28 Ocak 2011 Cuma

GECİKMİŞ İTİRAF

Aslında sade yaşamımda kendime bile hatırlatmaktan çekindiğim sırlarım var...
(gizemli bir giriş)Şimdi yazacağım onlardan değil...

Geçmiş bir zamanda, taa ben ilkokuldayken sevdiğim bi kız arkadaşım vardı. Ortak yanımız ikimizin de çalışkan olmasıydı. Bunun altını çizeyim. En önemli ortak yanımız çalışkan olmaktı. Ben maddi durumu orta halli hatta ortanında altında olan bir ailenin kızıydım. Onun (seval) babası milli eğitim müdürü gibi bişeydi. Küçük bir ilçede milli eğitim müdürünün kızı olmak büyük ayrıcalıktı. Öğretmenler farklı muamele ederdi. Ama onu kıskanmıyordum. Sonuçta ben de çalışkandım ve çocuk aklımda bu ikimizi denk yapıyordu.

Çözülecek Problemler:
1) Metinde "(gizemli bir giriş)Şimdi" ifadesinden "ikimizi denk yapıyordu." ifadesine kadar uzanan kısmı harfi harfine geri verin.
2) Aşağıdaki satırlarda "Click the Про нас breadcrumb item" ifadesini içeren satırdan "[x=69, y=161]" ifadesini içeren satıra kadar olan bölümü, iki uç da dahil, harfi harfine yeniden yazın.
Metin ile satırlar arasında hiçbir bağlantı yoktur.

Çalışma Verileri:
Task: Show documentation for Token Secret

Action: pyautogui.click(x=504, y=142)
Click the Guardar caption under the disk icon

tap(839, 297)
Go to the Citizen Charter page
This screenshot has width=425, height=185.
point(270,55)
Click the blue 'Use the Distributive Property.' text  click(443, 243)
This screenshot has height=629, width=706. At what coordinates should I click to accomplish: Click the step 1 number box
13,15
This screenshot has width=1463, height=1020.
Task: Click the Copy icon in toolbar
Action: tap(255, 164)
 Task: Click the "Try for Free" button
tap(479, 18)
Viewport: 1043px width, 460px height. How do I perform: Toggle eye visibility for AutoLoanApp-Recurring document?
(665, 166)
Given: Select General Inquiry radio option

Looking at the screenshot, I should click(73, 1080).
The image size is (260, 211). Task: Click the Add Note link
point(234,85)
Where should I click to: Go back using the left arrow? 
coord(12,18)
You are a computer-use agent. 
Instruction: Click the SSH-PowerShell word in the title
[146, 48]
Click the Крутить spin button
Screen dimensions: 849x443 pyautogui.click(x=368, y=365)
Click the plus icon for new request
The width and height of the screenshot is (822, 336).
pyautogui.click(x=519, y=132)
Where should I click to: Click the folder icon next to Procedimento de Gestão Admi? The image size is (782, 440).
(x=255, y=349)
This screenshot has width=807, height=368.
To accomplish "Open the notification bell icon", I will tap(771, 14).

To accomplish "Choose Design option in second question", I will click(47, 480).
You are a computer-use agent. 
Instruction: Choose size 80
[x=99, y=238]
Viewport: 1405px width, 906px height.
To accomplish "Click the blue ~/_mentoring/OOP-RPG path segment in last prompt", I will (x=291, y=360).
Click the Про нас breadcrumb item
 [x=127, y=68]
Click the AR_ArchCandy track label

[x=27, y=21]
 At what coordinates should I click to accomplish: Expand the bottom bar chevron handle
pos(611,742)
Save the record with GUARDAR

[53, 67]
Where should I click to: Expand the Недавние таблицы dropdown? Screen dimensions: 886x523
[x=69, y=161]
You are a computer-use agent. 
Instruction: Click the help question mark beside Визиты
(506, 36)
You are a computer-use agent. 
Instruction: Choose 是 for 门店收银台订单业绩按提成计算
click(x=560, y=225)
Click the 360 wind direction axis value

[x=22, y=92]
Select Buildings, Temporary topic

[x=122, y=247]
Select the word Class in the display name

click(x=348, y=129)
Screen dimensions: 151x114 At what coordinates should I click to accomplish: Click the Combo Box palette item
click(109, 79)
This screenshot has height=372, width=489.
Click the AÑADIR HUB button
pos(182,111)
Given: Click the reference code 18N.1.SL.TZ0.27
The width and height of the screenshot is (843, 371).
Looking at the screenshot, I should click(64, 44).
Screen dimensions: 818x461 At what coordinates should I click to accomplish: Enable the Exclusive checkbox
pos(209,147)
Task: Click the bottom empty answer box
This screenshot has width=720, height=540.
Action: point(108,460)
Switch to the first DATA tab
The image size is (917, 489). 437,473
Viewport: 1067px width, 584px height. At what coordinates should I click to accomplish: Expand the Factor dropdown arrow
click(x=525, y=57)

Görevlere Göre Çözümler:
1)
(gizemli bir giriş)Şimdi yazacağım onlardan değil...

Geçmiş bir zamanda, taa ben ilkokuldayken sevdiğim bi kız arkadaşım vardı. Ortak yanımız ikimizin de çalışkan olmasıydı. Bunun altını çizeyim. En önemli ortak yanımız çalışkan olmaktı. Ben maddi durumu orta halli hatta ortanında altında olan bir ailenin kızıydım. Onun (seval) babası milli eğitim müdürü gibi bişeydi. Küçük bir ilçede milli eğitim müdürünün kızı olmak büyük ayrıcalıktı. Öğretmenler farklı muamele ederdi. Ama onu kıskanmıyordum. Sonuçta ben de çalışkandım ve çocuk aklımda bu ikimizi denk yapıyordu.

2)
Click the Про нас breadcrumb item
 [x=127, y=68]
Click the AR_ArchCandy track label

[x=27, y=21]
 At what coordinates should I click to accomplish: Expand the bottom bar chevron handle
pos(611,742)
Save the record with GUARDAR

[53, 67]
Where should I click to: Expand the Недавние таблицы dropdown? Screen dimensions: 886x523
[x=69, y=161]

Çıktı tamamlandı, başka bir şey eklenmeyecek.